--- Your assignment ---
When you reach the line containing "<< Home (551, 1140)" in the records below, set it down exactly, together with every later line through the end, but not the pictures.

--- Data excerpts ---
- Opening Delimiter -

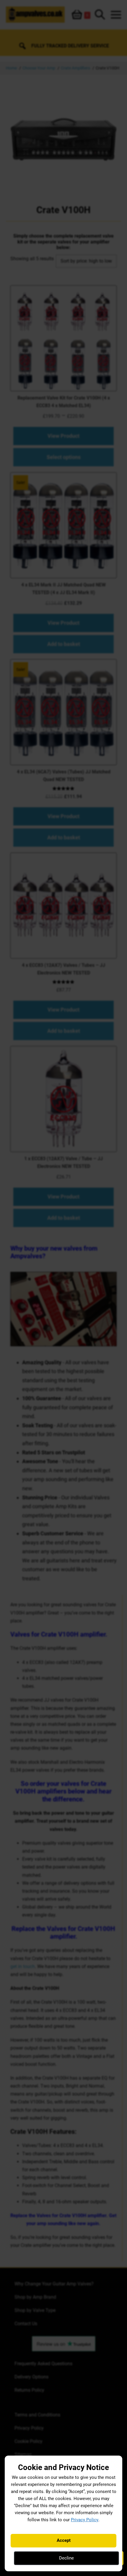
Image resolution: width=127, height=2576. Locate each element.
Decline (66, 2558)
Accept (64, 2540)
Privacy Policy (84, 2519)
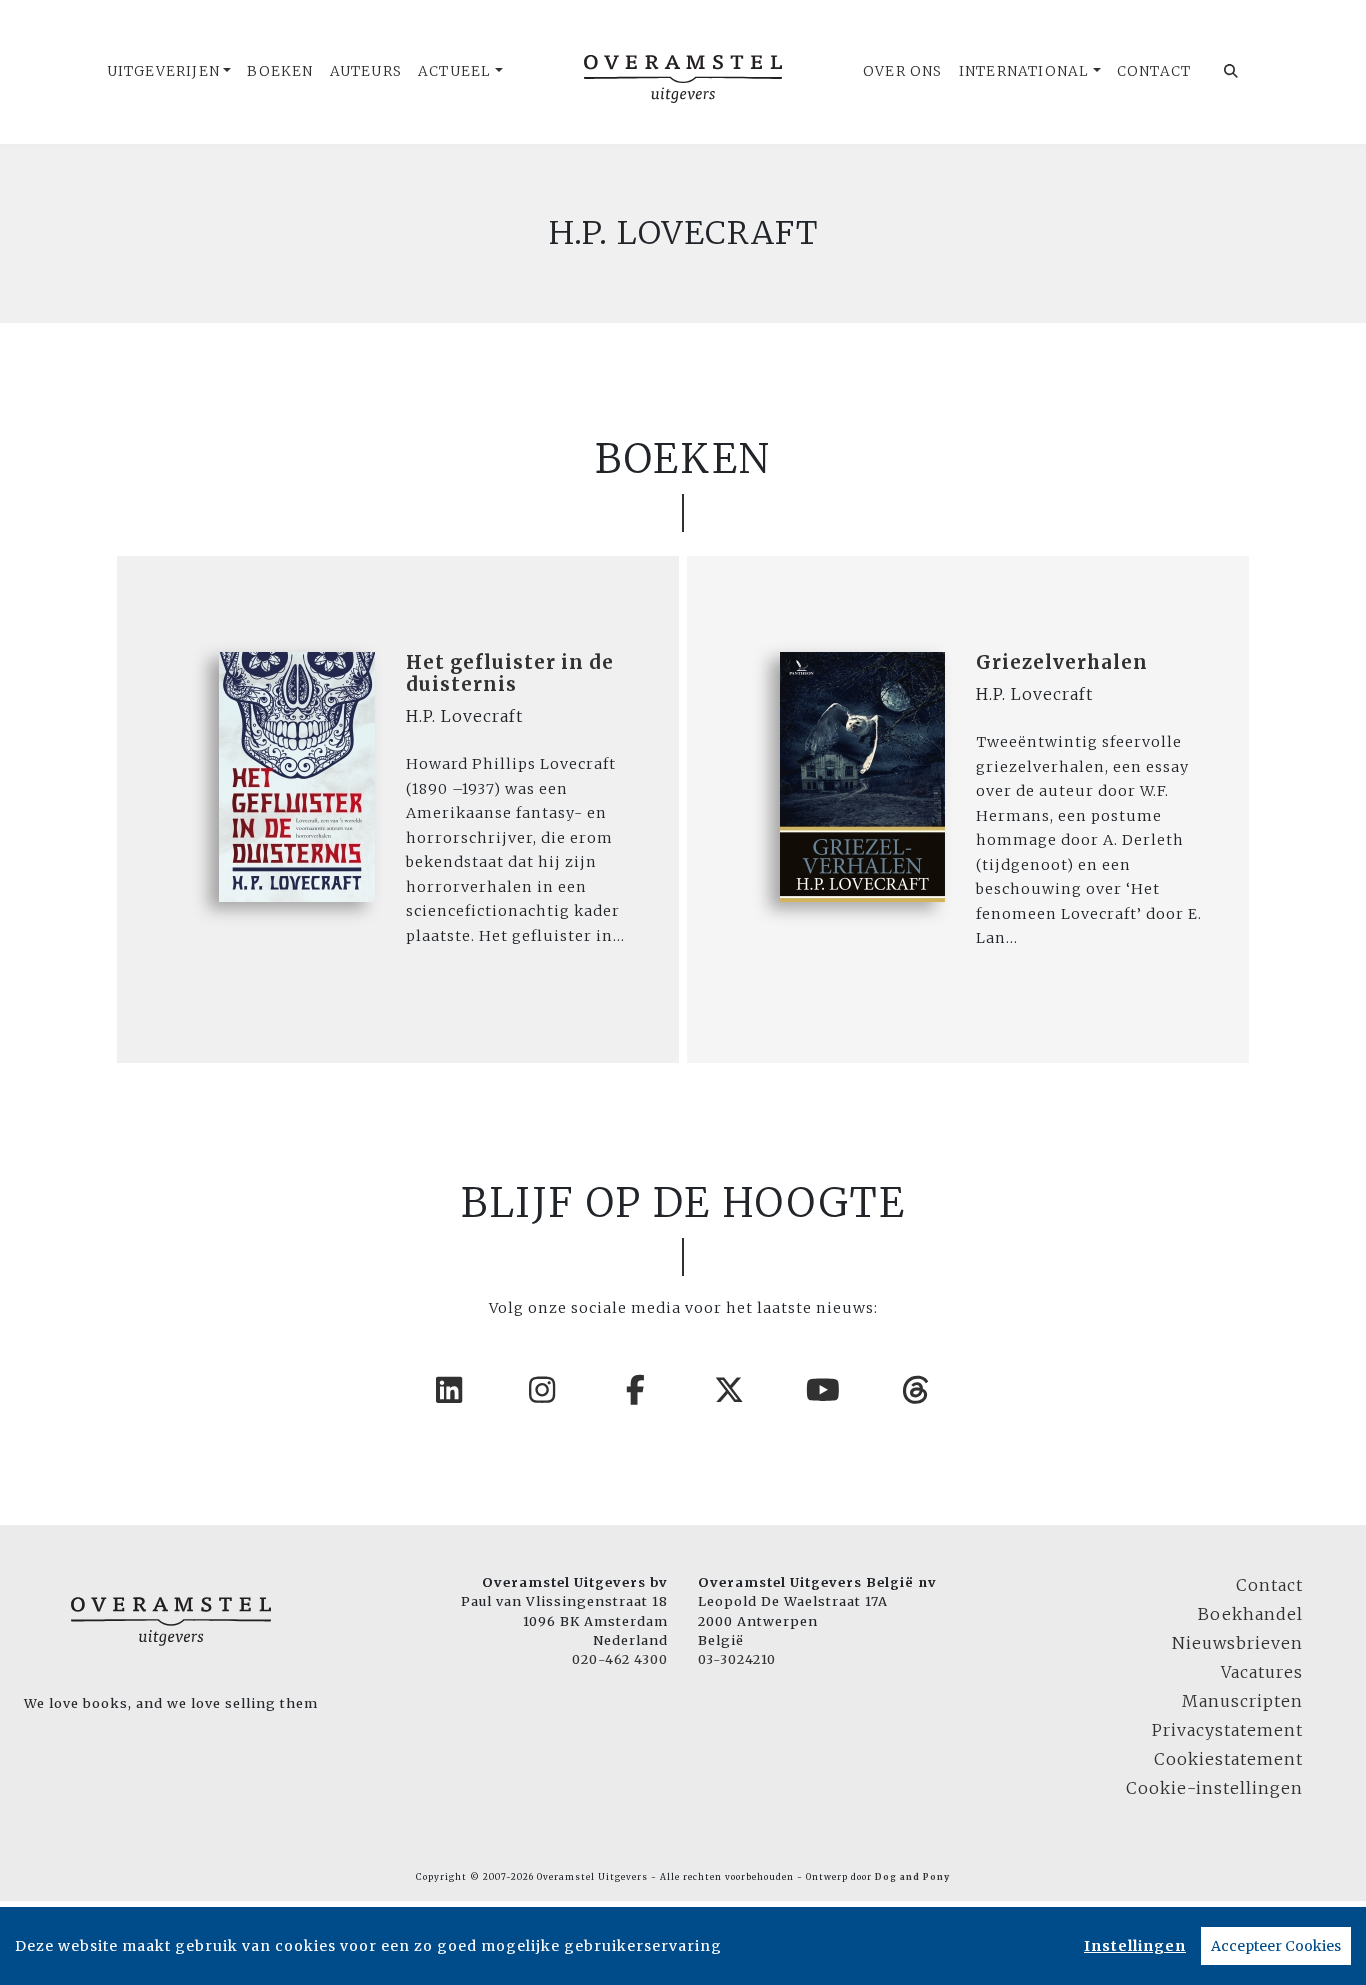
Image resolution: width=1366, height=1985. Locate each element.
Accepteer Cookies (1276, 1946)
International (1024, 71)
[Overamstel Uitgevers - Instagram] (543, 1390)
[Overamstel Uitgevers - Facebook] (637, 1390)
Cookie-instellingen (1214, 1788)
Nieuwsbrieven (1237, 1643)
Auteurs (366, 71)
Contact (1154, 71)
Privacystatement (1227, 1730)
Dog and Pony (912, 1877)
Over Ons (903, 71)
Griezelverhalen (1062, 662)
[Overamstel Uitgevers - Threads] (917, 1390)
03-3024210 (737, 1659)
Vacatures (1262, 1672)
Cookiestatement (1228, 1759)
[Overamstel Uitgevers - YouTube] (824, 1390)
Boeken (280, 71)
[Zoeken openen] (1231, 72)
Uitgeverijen (163, 71)
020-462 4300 (620, 1659)
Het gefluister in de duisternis (510, 673)
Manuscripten (1242, 1701)
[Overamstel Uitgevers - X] (730, 1390)
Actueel (454, 71)
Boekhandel (1250, 1614)
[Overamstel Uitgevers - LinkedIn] (450, 1390)
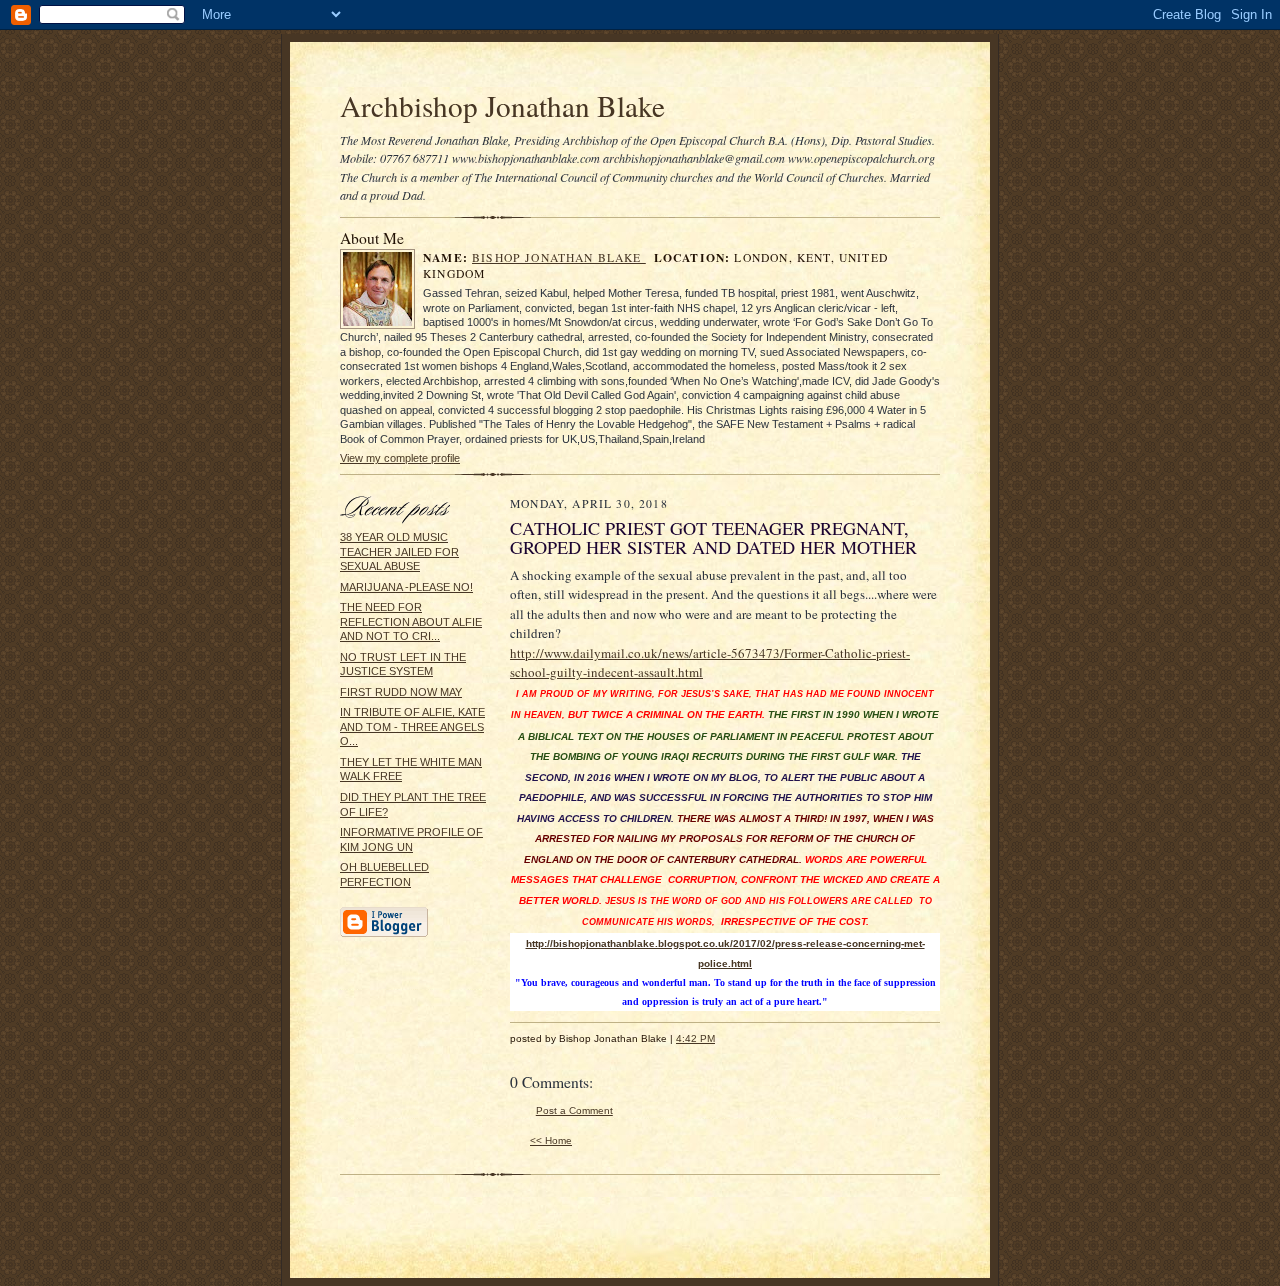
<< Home (551, 1140)
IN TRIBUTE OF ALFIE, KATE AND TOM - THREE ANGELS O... (412, 726)
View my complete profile (400, 458)
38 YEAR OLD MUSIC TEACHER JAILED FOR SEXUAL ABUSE (399, 551)
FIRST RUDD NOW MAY (401, 692)
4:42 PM (695, 1038)
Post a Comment (574, 1110)
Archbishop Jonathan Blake (502, 105)
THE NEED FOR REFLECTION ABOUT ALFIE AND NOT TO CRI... (411, 621)
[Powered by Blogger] (384, 934)
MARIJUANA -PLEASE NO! (406, 587)
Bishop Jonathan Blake (559, 257)
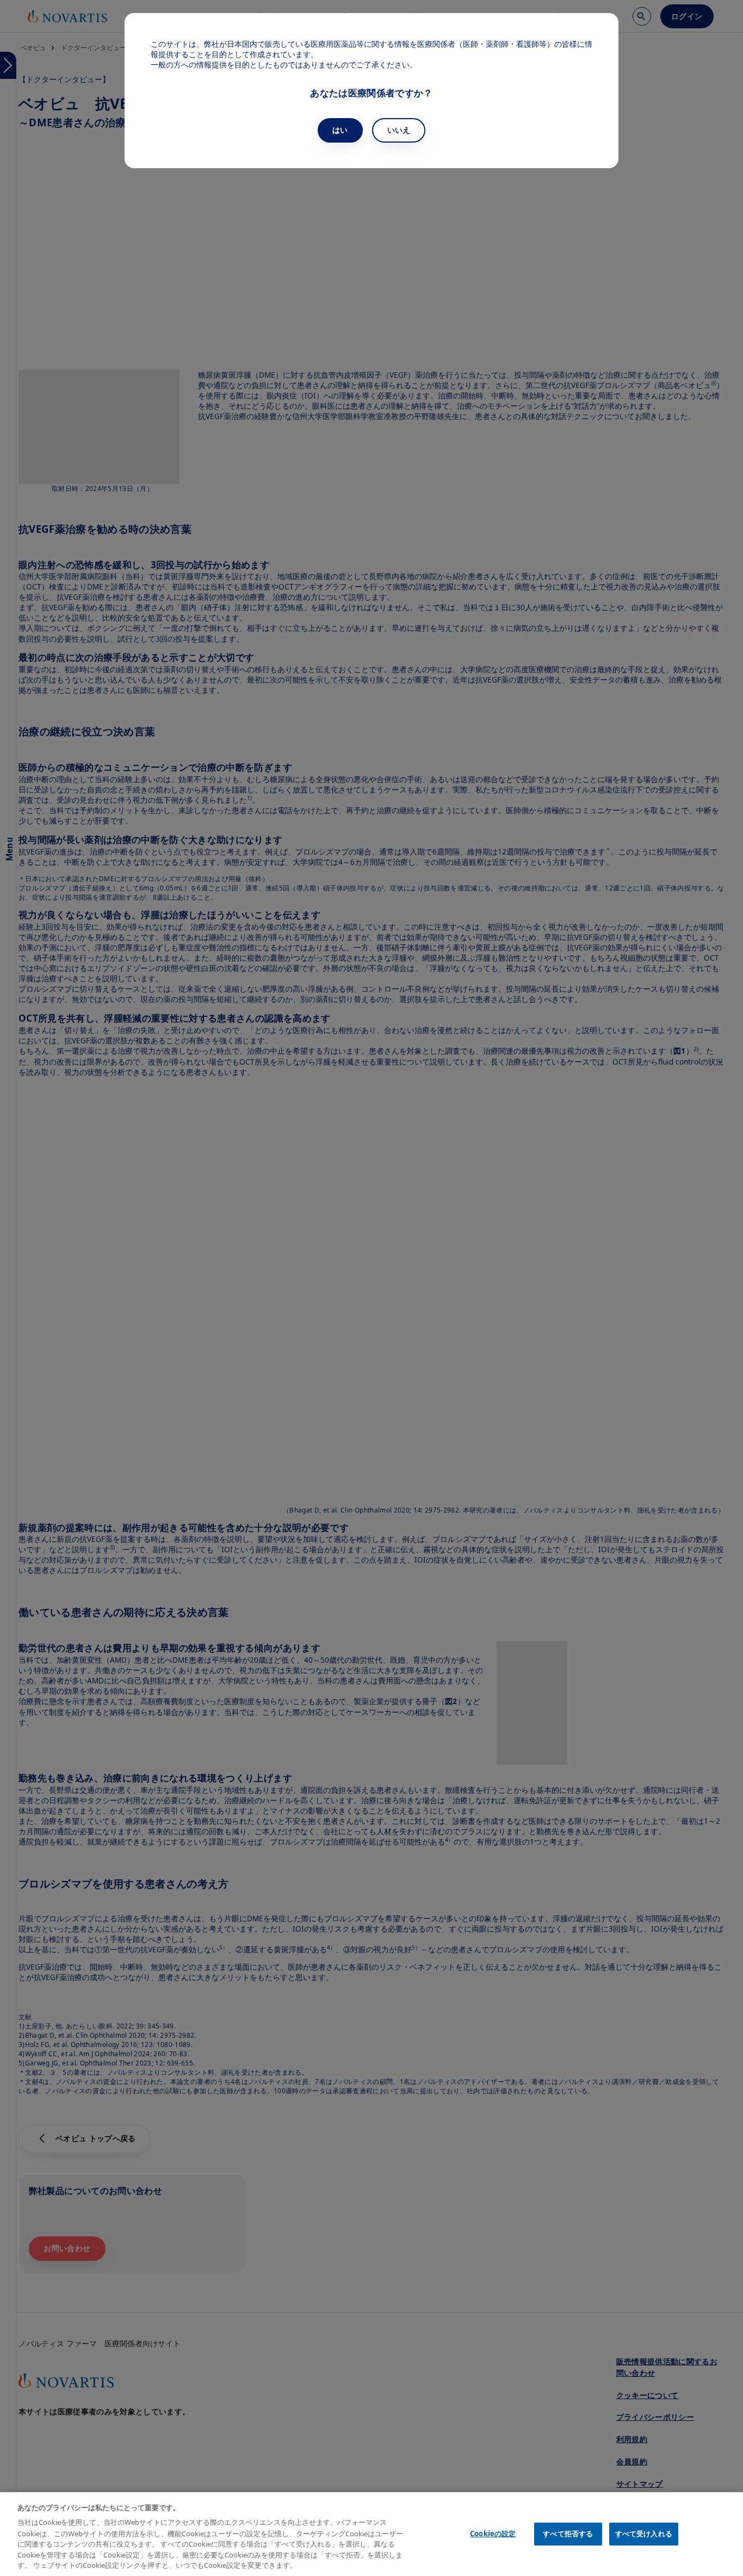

- Closing Delimiter -

--- The completed task ---
<< Home (551, 1140)
IN TRIBUTE OF ALFIE, KATE AND TOM - THREE ANGELS O... (412, 726)
View my complete profile (400, 458)
38 YEAR OLD MUSIC TEACHER JAILED FOR SEXUAL ABUSE (399, 551)
FIRST RUDD NOW MAY (401, 692)
4:42 PM (695, 1038)
Post a Comment (574, 1110)
Archbishop Jonathan Blake (502, 105)
THE NEED FOR REFLECTION ABOUT ALFIE AND NOT TO CRI... (411, 621)
[Powered by Blogger] (384, 934)
MARIJUANA -PLEASE NO! (406, 587)
Bishop Jonathan Blake (559, 257)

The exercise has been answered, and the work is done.